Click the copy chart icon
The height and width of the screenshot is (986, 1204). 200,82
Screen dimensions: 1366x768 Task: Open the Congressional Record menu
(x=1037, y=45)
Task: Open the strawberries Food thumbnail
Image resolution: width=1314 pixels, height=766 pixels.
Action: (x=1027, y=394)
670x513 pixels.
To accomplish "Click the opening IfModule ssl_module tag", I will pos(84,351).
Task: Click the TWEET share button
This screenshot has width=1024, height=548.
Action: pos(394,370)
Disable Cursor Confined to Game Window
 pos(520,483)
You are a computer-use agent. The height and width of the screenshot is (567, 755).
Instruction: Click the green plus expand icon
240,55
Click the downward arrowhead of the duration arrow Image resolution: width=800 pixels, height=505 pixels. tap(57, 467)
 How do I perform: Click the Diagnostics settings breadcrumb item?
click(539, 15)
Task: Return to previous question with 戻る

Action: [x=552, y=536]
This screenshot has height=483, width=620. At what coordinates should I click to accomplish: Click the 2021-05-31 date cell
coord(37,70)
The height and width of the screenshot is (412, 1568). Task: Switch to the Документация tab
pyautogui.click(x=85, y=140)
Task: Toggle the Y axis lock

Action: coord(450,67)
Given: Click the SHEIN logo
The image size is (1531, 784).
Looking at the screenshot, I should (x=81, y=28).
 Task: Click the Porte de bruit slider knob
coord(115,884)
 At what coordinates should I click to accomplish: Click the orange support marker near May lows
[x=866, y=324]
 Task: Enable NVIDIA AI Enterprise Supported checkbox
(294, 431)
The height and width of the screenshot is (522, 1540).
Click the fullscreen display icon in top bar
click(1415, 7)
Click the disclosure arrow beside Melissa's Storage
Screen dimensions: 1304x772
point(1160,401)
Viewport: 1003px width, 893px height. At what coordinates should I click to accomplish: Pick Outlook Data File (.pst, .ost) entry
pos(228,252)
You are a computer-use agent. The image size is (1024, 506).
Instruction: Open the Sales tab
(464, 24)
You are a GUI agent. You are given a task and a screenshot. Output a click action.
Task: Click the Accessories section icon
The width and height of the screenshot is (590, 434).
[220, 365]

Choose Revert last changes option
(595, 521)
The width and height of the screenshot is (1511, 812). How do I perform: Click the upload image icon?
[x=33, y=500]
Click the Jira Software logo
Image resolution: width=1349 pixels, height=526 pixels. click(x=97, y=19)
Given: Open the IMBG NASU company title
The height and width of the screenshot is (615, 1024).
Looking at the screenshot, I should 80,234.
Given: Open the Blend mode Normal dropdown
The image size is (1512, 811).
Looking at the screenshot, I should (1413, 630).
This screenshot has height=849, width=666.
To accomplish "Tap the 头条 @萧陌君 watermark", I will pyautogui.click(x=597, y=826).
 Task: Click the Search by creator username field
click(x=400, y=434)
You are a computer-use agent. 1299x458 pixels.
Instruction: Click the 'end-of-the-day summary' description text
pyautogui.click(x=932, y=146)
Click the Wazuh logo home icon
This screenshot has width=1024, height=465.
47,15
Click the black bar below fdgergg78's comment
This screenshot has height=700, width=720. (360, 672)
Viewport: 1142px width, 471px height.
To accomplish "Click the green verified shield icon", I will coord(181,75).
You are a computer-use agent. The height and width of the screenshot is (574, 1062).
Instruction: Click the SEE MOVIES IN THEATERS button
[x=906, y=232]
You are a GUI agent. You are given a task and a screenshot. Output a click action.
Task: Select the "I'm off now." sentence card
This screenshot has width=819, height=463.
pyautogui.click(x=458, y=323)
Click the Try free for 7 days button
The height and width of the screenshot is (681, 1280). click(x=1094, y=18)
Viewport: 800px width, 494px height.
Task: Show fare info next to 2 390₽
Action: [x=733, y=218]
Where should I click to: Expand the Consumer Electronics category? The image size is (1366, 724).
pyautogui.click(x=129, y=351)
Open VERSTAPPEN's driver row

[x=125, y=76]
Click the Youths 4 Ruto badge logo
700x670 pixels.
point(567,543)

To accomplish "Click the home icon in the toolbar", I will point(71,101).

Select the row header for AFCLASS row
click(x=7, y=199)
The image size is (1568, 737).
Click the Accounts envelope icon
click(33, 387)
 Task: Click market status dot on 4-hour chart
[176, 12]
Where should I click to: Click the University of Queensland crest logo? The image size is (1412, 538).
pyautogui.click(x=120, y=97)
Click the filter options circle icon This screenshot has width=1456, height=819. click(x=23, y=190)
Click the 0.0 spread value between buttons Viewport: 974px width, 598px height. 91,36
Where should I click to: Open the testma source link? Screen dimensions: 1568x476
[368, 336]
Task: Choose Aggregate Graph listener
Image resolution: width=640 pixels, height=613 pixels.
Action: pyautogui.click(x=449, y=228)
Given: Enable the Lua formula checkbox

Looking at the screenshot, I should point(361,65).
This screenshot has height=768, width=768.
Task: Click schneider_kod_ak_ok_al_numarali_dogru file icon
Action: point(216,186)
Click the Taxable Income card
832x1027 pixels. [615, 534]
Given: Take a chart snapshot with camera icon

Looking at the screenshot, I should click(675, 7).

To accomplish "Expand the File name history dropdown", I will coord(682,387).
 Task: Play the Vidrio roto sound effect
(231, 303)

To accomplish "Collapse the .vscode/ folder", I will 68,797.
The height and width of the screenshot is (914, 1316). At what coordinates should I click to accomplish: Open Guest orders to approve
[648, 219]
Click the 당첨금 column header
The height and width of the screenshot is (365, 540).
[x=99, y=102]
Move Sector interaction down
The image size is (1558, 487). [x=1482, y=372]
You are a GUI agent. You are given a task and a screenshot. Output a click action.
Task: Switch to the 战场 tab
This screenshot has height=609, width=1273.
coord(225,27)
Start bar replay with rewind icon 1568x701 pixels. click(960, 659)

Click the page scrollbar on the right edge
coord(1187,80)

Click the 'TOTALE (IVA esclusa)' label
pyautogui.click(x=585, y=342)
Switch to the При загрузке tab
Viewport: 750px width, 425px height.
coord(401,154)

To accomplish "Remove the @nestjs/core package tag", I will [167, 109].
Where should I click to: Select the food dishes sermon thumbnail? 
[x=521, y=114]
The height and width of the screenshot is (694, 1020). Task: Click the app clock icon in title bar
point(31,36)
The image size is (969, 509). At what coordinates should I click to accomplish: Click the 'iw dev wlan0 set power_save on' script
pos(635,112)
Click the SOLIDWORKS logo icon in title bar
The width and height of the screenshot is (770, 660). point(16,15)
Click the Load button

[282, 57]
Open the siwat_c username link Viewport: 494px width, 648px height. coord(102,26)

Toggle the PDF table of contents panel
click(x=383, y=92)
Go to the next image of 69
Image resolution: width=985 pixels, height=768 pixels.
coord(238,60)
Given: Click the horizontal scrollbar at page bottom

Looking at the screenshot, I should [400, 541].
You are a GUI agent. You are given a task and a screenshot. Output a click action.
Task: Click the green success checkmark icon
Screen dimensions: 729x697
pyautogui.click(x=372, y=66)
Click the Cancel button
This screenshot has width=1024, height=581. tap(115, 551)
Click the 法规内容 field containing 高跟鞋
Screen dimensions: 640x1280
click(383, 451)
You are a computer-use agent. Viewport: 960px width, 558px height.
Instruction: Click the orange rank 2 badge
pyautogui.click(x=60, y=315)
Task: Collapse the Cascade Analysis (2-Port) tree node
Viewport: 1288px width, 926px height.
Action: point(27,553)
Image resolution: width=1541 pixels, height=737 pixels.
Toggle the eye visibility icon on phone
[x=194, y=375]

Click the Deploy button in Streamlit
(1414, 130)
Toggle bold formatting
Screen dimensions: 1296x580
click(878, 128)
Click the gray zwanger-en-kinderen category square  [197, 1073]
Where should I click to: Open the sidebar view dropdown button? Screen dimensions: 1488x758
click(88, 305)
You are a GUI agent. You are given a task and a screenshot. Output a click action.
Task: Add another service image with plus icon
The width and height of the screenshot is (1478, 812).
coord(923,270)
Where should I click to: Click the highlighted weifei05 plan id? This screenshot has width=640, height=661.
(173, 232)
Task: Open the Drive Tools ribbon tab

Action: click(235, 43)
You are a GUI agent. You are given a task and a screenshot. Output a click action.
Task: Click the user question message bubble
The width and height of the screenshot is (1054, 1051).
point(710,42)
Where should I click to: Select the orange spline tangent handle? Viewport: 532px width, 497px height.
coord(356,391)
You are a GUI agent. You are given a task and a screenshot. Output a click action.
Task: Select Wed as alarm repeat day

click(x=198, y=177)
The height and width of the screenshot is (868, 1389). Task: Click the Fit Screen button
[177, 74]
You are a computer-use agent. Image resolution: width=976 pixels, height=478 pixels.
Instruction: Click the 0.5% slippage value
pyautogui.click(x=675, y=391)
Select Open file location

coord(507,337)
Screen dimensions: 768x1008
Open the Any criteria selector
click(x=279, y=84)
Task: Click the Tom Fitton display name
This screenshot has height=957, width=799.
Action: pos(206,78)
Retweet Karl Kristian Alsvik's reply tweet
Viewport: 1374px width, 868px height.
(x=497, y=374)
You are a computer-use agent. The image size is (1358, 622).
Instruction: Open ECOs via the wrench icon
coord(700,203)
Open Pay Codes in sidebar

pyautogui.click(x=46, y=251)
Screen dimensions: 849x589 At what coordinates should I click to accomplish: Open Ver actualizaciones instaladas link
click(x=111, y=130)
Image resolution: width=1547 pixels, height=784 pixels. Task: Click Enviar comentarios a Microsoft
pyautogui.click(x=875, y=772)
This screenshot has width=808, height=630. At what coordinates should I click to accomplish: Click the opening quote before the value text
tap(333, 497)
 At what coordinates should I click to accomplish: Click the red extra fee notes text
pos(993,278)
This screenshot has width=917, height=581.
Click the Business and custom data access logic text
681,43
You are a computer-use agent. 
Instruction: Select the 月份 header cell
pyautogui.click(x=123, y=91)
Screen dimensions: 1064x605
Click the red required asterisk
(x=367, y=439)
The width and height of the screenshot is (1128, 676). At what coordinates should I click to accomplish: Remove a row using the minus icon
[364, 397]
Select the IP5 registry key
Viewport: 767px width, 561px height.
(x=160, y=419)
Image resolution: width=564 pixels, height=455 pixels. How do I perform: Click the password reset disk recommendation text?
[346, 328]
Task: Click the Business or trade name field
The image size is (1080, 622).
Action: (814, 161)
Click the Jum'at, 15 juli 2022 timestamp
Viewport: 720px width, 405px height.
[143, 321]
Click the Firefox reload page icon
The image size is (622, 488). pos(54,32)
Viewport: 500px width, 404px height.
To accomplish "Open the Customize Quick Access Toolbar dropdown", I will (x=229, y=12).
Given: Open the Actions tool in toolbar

**Aim of the exercise:** From the records above, print exactly the lines that run from the line with "Where should I click to: Click the University" to the line with "Click the 당첨금 column header", inclusive.

**Task result:**
Where should I click to: Click the University of Queensland crest logo? The image size is (1412, 538).
pyautogui.click(x=120, y=97)
Click the filter options circle icon This screenshot has width=1456, height=819. click(x=23, y=190)
Click the 0.0 spread value between buttons Viewport: 974px width, 598px height. 91,36
Where should I click to: Open the testma source link? Screen dimensions: 1568x476
[368, 336]
Task: Choose Aggregate Graph listener
Image resolution: width=640 pixels, height=613 pixels.
Action: pyautogui.click(x=449, y=228)
Given: Enable the Lua formula checkbox

Looking at the screenshot, I should point(361,65).
This screenshot has height=768, width=768.
Task: Click schneider_kod_ak_ok_al_numarali_dogru file icon
Action: point(216,186)
Click the Taxable Income card
832x1027 pixels. [615, 534]
Given: Take a chart snapshot with camera icon

Looking at the screenshot, I should click(675, 7).

To accomplish "Expand the File name history dropdown", I will coord(682,387).
 Task: Play the Vidrio roto sound effect
(231, 303)

To accomplish "Collapse the .vscode/ folder", I will 68,797.
The height and width of the screenshot is (914, 1316). At what coordinates should I click to accomplish: Open Guest orders to approve
[648, 219]
Click the 당첨금 column header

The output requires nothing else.